When it occurs on a website of our own, it’s embarrassing and frustrating, to say the least. And can sometimes be out of our control. The most common reasons for a broken link include:
- Linking to an internal webpage that had been moved or renamed;
- Linking to content (files, videos, photos, etc.) that had been deleted or moved;
- Linking to an external URL address that was changed without knowing;
- Or linking to the incorrect URL originally;
But more than just experiencing some frustration and embarrassment, broken links can actually effect the search rankings and conversions of your website.
- Users hate broken links.
This goes without saying, but if a user comes across multiple broken links on your website, it’s a frustrating experience and screams bad usability. Users are discouraged to continue surfing a website after a certain number of broken links, and will just move on to find their information elsewhere, or by other means, such as emails and phone calls.

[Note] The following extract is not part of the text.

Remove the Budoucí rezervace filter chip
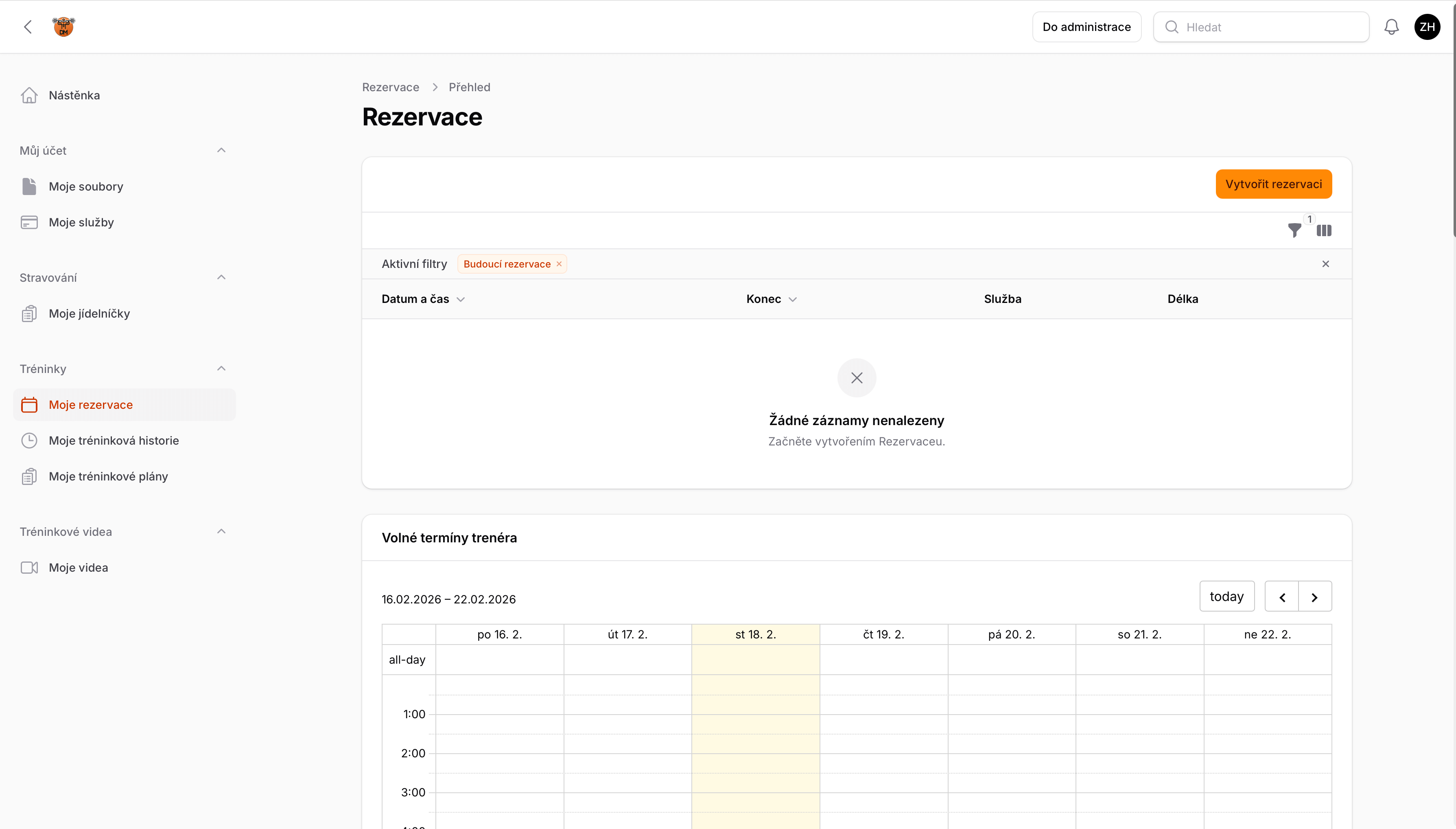The width and height of the screenshot is (1456, 829). coord(559,263)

- Search engine crawlers hate broken links.
Crawlers will scan every page on the Internet over and over for indexing and rankings. But when they run into a broken link, they stop crawling the website further, and move on to the next one. If your website isn’t being crawled by search engine spiders, you’ll have pages that won’t be indexed or appear in search engine results.
- Google hates broken links.
When users spend less time on your website due to broken links, search engines will assume it’s because your website isn’t providing quality content, thus lowering your rankings. Google has even specifically addressed broken links in their Webmaster Guidelines, stating to “Check for broken links and correct HTML”.

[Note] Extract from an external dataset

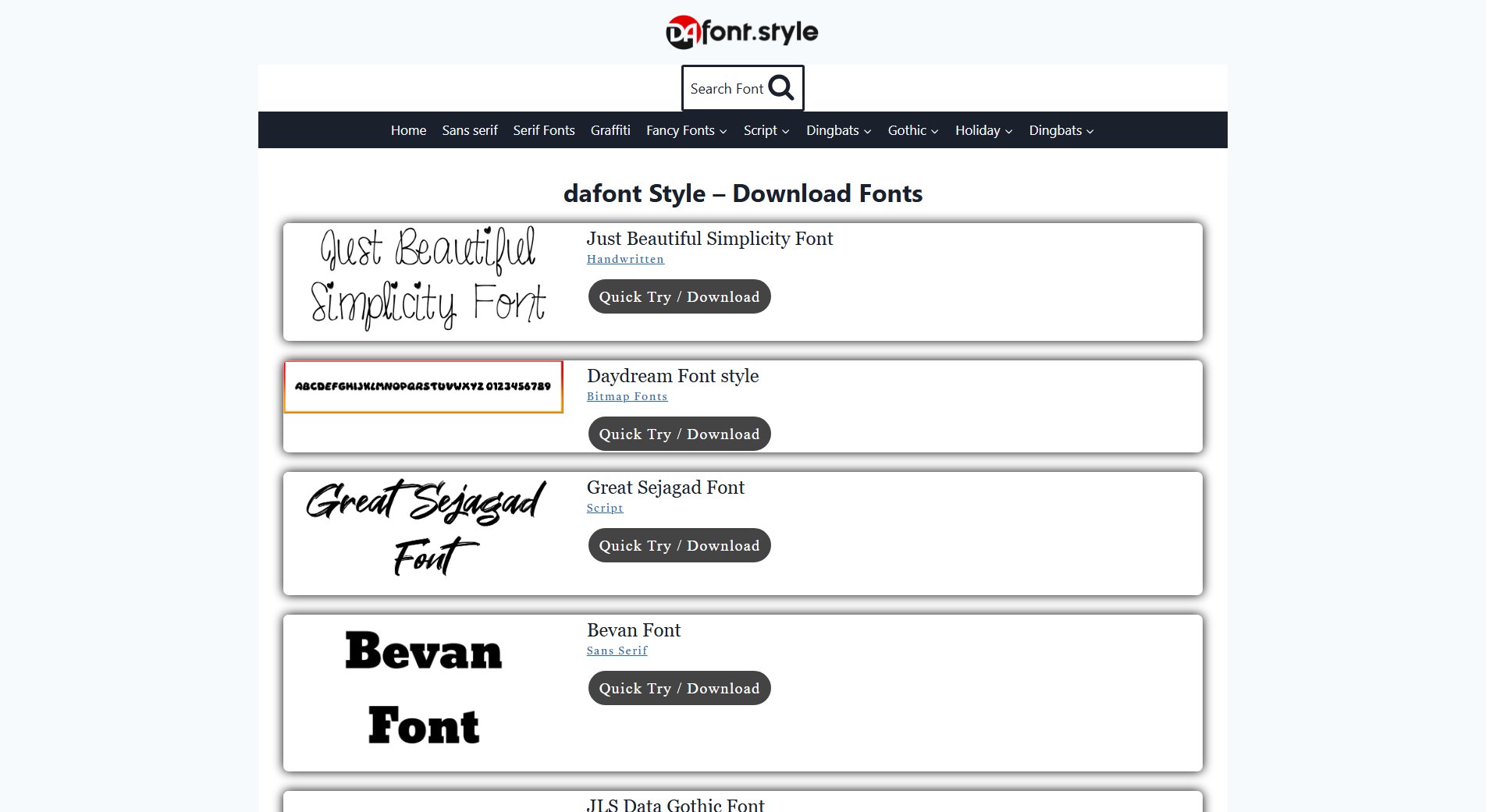1486x812 pixels.
Task: Open the Handwritten category link
Action: tap(625, 259)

Thankfully, it’s not all bad news. There are multiple resources out there that can help you keep your website in shape, by scanning for broken links and sending you a report.
- Xenu Link Sleuth is one of our favorite link checking resources, and one we use often for our websites. It’s easy to download, and offers a full report of broken links, images, frames, backgrounds, and local image maps.

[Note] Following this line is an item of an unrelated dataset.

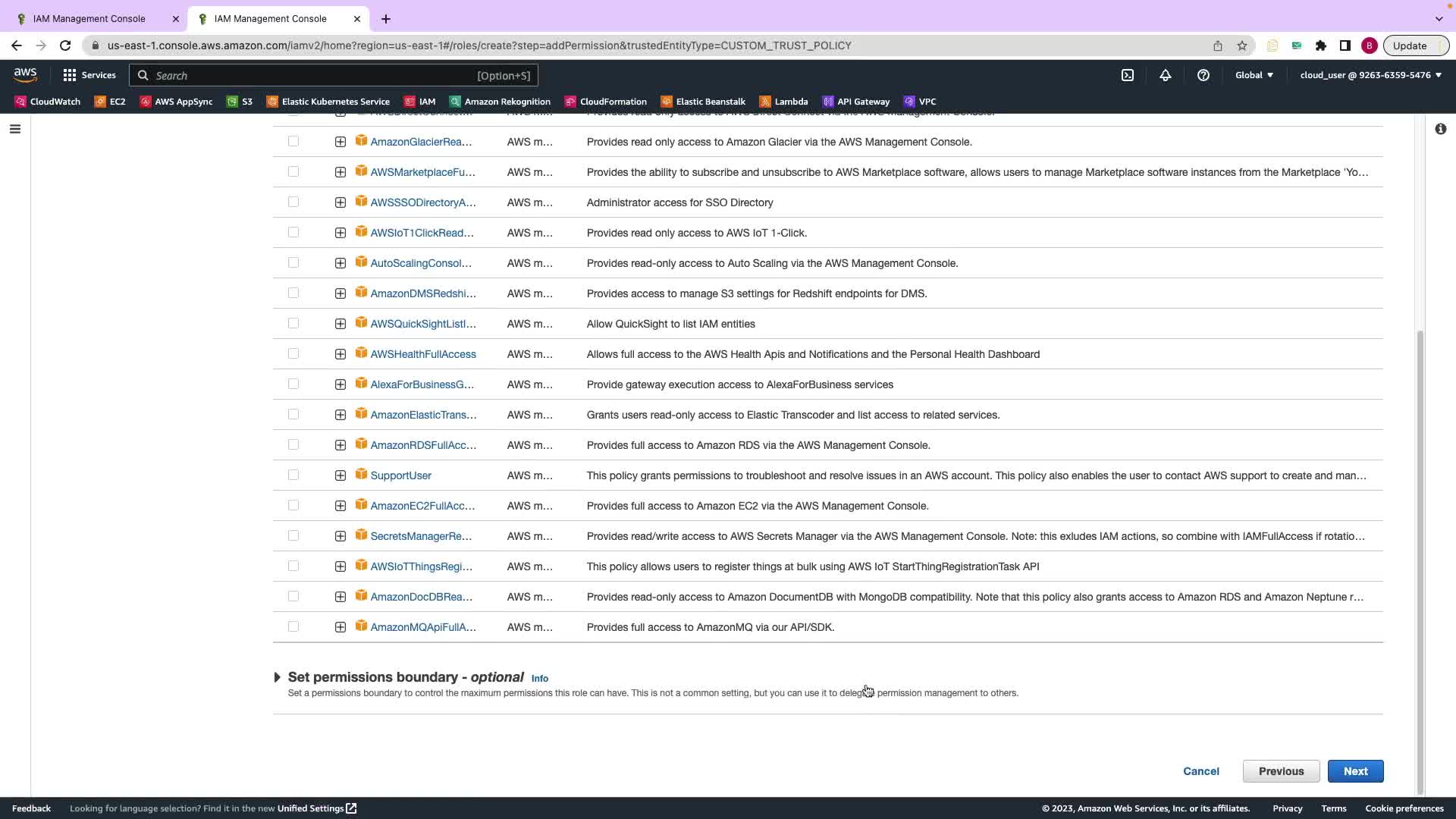1456x819 pixels.
Task: Reload the browser page
Action: [65, 46]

- W3C has a Link Checker that requires no downloading to run a test on your website. In no more than a couple of minutes, you will receive a report with broken links, list of redirected links, and any broken anchors.
- To monitor our platform and GeorgiaGov website, we use services from Siteimprove. For a fee, Site Improve periodically pings and monitors the platform, checking to make sure all of our websites are up and running. They also offer a full report indicating any broken links, misspellings, and accessibility testing on your website. Contact us if you’re interested in adding Site Improve’s annual service to monitor your website.
The key in using these resources is to add them to your regular website maintenance routine. Make sure to check for broken links periodically, especially after making content changes and updates. A correctly working website will keep users coming back and seeing your agency as a credible and reliable source of information.